The car moved. The city lights blurred into streaks of neon. Eliza felt dizzy, unmoored. The alcohol was mixing with the adrenaline and the grief, creating a toxic cocktail in her brain.

She looked at Dallas's profile. He was Azalea's dad. He was old money. He was power.

"I need a shield," she mumbled, the words tumbling out. "I need a wall he can't climb."

Dallas glanced at her in the rearview mirror. His expression was unreadable.

They arrived at a building that pierced the skyline. The elevator ride was a blur of motion sickness. When the doors opened into the penthouse, Eliza stumbled.

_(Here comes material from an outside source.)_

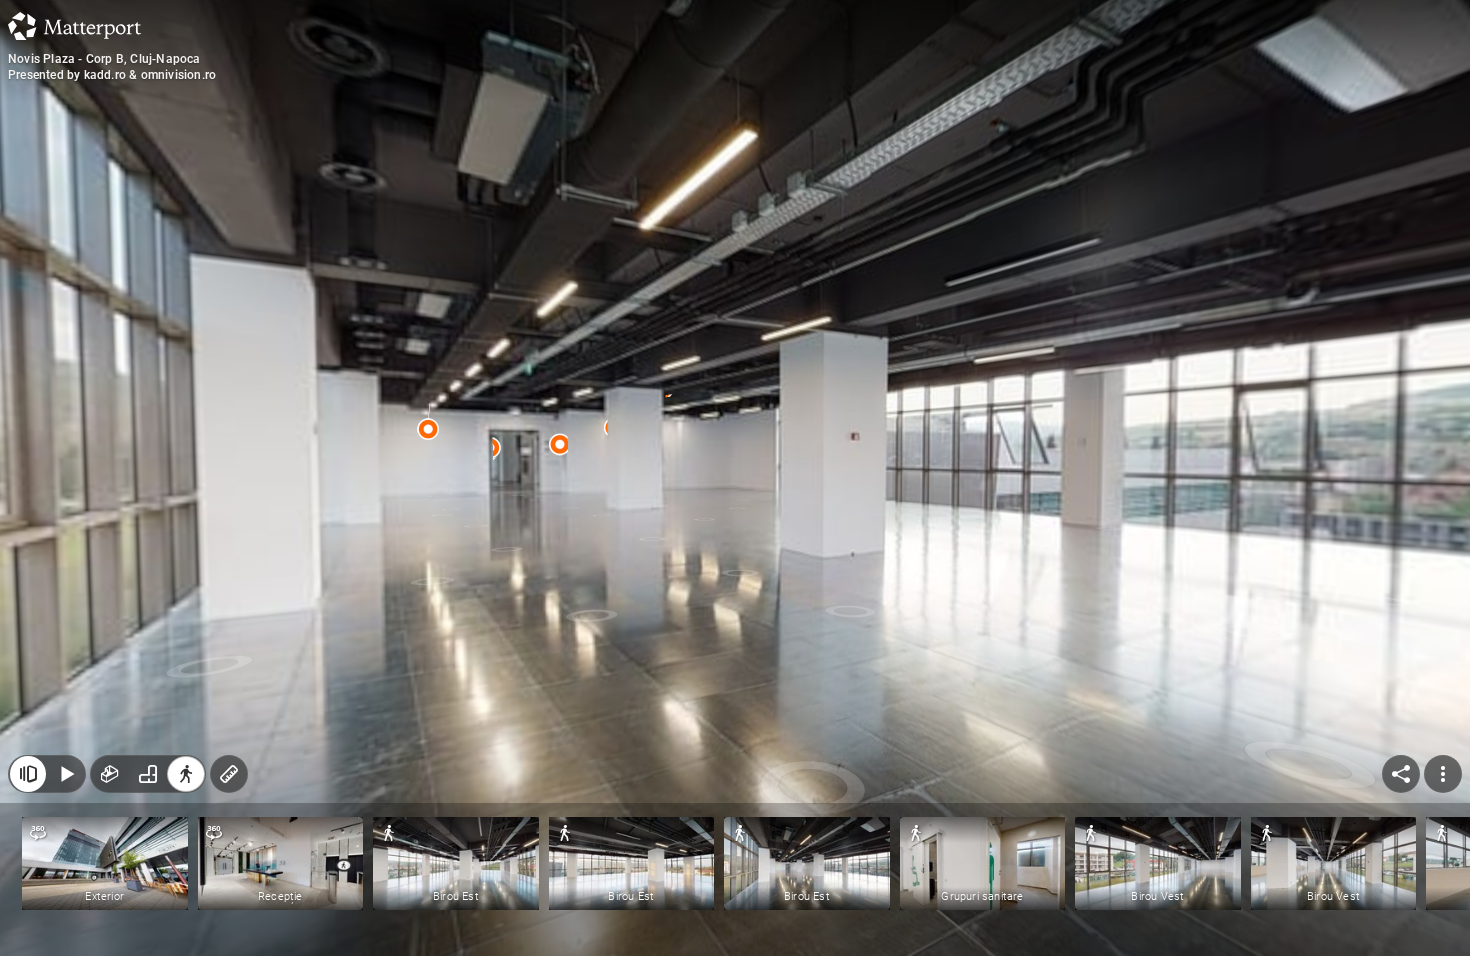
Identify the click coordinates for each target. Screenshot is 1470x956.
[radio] (110, 774)
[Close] (28, 774)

Dallas was there again, steadying her. His hands on her arms felt hot through the thin fabric of her dress.

She looked up at him. In the harsh lighting of the foyer, he didn't look like a savior. He looked dangerous.

"Marry me," she blurted out.

The silence that followed was deafening.

It was the alcohol talking. It was the survival instinct of a wounded animal trying to find the biggest predator in the forest to hide behind.

Dallas froze. The air in the penthouse turned electric, charged with a tension that made the hair on Eliza's arms stand up.

He didn't laugh. He didn't tell her she was drunk.

He walked to a wall safe hidden behind a painting. He punched in a code, the beeps loud in the quiet room. He pulled out a document and a heavy fountain pen.

He walked back to her and placed the paper on the marble console table.

"Sign," he commanded. His voice was soft, but it carried the weight of a gavel striking a sounding block.

Eliza blinked, trying to focus on the paper. The words swam. She saw "Marriage" and "Agreement."

She didn't care about the details. She just wanted Anson to know she was gone. She wanted to burn the bridge so thoroughly she could never cross it again.

She grabbed the pen. Her signature was messy, a jagged scrawl across the bottom line.

"Done," she whispered.

The pen slipped from her fingers and clattered onto the marble. The room tilted sideways.

The last thing she felt was Dallas catching her again, lifting her into his arms as the blackness swallowed her whole.